■ **Work instructions**
In the part that opens with the line containing "Given: Switch to grid view icon" and closes with the line containing "(x=264, y=119)", replace "grid view" with "list view" and give those lines again with everything else unchanged.

Records from a data collection
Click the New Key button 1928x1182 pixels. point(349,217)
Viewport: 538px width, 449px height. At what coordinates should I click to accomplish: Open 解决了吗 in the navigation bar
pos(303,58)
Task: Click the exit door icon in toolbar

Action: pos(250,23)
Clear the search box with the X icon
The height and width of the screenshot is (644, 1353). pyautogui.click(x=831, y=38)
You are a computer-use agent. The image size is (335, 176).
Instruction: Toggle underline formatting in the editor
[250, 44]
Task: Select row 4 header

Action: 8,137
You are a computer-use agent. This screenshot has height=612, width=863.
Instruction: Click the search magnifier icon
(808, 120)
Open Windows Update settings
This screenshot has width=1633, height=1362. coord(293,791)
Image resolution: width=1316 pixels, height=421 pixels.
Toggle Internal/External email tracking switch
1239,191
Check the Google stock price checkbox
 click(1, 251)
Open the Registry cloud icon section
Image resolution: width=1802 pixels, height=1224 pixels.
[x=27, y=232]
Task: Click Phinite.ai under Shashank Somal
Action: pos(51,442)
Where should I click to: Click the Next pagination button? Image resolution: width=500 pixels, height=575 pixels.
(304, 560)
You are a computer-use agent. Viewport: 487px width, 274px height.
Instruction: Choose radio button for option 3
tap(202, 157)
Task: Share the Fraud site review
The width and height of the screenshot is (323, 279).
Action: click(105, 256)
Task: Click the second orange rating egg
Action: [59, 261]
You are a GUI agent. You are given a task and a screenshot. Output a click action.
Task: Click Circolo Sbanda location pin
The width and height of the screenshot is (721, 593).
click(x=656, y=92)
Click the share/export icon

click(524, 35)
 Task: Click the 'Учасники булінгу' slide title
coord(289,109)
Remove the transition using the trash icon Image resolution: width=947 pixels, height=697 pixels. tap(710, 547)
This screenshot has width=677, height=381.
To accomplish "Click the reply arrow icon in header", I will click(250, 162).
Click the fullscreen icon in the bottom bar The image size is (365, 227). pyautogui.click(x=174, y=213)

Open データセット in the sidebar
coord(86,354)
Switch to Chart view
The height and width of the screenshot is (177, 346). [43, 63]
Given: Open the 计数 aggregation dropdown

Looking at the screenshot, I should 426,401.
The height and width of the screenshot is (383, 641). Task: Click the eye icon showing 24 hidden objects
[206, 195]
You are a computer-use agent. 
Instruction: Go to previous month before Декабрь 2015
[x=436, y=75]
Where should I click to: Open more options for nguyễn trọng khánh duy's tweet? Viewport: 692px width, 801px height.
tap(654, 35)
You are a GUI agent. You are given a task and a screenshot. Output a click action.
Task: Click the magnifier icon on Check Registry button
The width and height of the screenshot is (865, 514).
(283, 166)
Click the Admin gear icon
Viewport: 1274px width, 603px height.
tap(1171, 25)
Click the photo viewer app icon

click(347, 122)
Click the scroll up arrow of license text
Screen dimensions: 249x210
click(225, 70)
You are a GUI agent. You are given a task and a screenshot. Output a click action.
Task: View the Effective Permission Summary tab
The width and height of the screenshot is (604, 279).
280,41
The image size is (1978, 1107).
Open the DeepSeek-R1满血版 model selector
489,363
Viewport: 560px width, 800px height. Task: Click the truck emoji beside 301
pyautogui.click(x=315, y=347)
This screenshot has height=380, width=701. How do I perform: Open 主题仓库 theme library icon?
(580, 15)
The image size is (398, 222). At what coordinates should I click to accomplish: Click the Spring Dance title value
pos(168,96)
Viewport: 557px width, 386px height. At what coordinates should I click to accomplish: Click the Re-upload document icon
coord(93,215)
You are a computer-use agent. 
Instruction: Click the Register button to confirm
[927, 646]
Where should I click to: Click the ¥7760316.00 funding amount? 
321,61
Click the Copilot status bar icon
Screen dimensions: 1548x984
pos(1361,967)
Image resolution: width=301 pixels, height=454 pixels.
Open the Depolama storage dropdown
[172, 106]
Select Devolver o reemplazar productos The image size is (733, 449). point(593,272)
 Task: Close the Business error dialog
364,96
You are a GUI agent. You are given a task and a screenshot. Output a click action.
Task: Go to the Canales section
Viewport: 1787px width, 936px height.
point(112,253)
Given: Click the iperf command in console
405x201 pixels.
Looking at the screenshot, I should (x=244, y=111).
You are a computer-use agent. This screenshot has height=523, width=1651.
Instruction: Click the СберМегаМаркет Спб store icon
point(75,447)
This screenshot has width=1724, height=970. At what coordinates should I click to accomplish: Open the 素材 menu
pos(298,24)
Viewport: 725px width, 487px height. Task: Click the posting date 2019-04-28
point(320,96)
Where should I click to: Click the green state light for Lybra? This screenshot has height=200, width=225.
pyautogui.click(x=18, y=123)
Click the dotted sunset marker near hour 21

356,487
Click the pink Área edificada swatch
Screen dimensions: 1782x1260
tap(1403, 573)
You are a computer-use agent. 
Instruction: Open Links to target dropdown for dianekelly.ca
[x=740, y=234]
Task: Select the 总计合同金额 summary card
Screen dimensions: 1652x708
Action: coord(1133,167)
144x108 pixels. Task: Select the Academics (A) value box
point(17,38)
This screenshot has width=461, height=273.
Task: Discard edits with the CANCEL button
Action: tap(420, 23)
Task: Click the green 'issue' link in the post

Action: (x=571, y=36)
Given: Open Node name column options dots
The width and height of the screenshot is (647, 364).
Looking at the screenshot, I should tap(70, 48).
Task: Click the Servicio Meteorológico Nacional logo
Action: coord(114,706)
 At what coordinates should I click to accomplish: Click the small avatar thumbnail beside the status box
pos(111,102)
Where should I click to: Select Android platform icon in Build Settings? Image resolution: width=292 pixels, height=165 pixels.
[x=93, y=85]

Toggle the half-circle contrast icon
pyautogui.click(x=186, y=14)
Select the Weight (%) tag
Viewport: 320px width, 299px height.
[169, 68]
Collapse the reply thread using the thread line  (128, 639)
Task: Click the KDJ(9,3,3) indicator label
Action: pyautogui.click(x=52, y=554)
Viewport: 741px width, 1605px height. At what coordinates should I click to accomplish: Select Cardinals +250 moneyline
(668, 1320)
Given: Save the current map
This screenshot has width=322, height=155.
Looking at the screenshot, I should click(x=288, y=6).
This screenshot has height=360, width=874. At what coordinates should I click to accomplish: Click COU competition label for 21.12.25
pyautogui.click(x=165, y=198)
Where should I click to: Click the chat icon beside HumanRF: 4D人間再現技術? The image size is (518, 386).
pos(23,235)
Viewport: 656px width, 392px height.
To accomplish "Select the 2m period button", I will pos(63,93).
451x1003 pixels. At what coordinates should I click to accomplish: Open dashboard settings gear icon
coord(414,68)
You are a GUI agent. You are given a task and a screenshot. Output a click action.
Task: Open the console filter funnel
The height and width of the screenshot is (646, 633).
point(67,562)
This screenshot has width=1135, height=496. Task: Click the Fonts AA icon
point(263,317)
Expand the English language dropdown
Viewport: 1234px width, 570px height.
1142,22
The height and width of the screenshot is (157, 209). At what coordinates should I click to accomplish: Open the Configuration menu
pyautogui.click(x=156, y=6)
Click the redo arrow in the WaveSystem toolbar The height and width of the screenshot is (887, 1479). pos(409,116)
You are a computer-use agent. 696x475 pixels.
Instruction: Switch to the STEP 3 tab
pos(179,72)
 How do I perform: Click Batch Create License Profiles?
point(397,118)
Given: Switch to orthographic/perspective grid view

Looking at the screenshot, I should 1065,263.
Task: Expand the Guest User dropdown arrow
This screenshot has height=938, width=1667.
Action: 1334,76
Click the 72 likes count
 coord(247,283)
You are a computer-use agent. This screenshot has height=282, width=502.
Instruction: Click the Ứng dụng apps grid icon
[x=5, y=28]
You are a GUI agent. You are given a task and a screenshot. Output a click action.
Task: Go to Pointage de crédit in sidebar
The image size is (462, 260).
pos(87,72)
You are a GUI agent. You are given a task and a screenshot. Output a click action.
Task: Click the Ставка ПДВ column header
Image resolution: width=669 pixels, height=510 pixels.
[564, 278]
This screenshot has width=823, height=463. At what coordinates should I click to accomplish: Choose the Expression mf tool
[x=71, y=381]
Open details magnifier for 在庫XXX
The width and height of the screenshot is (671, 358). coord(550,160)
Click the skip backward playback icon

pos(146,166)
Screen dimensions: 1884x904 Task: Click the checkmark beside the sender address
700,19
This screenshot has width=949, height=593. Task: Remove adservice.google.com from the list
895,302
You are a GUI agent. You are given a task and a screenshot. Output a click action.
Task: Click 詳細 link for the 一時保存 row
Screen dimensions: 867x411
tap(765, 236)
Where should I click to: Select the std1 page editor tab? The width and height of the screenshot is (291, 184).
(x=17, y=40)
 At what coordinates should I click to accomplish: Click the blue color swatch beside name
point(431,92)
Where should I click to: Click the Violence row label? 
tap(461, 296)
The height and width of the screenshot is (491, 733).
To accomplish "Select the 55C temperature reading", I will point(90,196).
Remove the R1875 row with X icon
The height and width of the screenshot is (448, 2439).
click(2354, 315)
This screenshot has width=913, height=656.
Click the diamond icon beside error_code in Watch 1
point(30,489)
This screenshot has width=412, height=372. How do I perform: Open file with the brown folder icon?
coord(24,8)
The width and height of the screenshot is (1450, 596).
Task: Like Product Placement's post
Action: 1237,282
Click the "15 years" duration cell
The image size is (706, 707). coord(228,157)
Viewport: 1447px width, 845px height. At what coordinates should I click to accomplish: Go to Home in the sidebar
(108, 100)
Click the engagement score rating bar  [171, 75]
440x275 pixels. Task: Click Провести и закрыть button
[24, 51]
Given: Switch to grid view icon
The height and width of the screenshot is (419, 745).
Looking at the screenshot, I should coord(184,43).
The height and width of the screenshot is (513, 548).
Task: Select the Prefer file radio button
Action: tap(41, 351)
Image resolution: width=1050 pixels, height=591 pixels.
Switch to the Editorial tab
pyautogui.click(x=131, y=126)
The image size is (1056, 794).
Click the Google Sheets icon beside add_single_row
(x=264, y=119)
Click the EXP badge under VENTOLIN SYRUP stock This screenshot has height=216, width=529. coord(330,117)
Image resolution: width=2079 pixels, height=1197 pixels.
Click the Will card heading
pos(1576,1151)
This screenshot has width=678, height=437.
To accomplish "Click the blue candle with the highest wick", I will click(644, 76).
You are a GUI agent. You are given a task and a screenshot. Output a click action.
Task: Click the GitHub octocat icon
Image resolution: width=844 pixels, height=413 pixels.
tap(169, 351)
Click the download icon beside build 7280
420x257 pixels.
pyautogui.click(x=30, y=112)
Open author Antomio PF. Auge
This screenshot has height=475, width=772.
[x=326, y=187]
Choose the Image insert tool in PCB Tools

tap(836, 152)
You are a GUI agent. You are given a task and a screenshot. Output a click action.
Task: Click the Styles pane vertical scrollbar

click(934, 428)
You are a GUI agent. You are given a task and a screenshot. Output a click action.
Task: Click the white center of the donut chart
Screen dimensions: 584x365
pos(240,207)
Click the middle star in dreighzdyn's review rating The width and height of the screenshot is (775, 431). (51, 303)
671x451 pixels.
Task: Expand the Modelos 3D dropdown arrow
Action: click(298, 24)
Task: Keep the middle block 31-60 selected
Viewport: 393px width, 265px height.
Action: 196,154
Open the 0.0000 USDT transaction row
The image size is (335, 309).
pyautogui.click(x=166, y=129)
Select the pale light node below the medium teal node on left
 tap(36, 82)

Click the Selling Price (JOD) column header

■ **Answer in full**
Given: Switch to list view icon
The height and width of the screenshot is (419, 745).
Looking at the screenshot, I should coord(184,43).
The height and width of the screenshot is (513, 548).
Task: Select the Prefer file radio button
Action: tap(41, 351)
Image resolution: width=1050 pixels, height=591 pixels.
Switch to the Editorial tab
pyautogui.click(x=131, y=126)
The image size is (1056, 794).
Click the Google Sheets icon beside add_single_row
(x=264, y=119)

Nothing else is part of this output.